Task objective — If a line in the records below holds the word "arrow", copy it.

** Opening Extracted material block **

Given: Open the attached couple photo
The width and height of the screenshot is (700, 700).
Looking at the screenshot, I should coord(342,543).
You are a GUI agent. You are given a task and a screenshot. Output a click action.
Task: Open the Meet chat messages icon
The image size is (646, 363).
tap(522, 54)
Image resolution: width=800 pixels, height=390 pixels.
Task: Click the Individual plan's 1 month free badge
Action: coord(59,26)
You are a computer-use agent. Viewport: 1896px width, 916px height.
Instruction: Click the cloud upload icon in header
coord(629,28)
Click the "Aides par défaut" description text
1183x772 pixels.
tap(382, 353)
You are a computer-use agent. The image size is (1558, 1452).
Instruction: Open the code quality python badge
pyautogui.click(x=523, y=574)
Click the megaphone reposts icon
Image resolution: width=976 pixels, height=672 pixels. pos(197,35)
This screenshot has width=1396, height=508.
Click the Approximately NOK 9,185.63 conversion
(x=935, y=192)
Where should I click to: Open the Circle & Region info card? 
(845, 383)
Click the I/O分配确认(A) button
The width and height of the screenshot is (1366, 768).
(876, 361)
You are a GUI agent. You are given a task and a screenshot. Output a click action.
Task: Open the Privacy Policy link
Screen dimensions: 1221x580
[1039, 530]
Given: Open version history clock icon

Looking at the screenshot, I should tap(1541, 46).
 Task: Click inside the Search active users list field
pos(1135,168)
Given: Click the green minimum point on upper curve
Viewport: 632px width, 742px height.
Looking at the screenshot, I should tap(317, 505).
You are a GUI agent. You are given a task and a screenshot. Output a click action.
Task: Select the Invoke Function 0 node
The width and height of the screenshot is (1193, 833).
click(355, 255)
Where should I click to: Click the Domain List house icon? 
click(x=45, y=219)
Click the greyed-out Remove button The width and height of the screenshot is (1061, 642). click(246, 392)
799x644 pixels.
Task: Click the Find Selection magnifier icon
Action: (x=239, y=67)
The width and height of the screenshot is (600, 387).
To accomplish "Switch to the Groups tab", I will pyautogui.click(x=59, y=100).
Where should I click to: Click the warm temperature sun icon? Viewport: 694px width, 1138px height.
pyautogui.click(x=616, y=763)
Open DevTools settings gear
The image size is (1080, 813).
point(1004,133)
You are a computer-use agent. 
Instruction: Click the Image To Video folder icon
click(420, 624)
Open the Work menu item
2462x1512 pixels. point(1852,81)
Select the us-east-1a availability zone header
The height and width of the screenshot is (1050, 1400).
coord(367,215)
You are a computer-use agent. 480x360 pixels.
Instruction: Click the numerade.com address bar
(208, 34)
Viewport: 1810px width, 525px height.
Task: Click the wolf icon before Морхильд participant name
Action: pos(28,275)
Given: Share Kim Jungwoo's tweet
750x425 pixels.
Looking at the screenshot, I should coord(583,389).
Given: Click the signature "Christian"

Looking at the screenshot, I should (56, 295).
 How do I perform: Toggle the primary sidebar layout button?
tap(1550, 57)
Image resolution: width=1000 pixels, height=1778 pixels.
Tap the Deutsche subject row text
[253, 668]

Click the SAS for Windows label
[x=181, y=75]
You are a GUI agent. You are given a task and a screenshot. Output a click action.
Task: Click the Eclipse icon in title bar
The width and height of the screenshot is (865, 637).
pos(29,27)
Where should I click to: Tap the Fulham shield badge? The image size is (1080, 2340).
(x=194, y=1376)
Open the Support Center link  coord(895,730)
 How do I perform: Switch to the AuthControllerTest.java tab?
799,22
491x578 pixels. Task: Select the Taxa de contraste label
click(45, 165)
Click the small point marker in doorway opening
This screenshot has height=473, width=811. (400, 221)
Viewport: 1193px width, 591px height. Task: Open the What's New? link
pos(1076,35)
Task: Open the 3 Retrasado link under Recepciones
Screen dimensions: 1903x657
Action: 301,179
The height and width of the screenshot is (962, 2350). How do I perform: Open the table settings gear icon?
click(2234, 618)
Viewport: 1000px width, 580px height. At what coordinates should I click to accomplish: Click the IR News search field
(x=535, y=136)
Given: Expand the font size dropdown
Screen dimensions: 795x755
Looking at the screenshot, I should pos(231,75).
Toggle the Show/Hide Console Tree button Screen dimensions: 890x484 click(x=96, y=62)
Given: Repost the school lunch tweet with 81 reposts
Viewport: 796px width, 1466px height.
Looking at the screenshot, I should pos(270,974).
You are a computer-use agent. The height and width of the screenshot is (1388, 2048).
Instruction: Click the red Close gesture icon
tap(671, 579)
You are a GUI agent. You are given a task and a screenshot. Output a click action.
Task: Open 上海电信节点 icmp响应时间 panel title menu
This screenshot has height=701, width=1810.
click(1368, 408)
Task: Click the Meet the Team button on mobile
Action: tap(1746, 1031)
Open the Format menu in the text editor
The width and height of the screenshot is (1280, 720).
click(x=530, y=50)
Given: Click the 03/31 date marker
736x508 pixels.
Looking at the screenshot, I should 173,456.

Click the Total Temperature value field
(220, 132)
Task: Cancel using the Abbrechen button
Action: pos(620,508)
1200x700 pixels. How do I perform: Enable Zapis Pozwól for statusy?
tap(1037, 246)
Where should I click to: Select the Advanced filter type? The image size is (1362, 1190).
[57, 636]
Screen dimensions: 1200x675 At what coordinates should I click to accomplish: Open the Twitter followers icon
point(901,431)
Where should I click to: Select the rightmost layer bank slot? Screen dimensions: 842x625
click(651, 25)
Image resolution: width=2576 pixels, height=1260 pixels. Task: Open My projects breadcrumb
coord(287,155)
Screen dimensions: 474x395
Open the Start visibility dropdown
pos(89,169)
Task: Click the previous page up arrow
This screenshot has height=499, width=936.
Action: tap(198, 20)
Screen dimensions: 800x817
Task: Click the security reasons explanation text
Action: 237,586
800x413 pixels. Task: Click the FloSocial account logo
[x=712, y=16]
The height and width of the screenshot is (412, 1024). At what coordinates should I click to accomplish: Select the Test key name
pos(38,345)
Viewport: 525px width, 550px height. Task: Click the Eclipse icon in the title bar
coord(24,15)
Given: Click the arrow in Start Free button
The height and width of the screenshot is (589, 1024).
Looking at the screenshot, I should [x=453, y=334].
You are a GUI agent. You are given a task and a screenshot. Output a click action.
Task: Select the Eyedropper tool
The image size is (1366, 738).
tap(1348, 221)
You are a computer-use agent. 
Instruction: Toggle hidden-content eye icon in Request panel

** Closing Extracted material block **

Response to the exercise —
Task: Click the previous page up arrow
Given: Click the arrow in Start Free button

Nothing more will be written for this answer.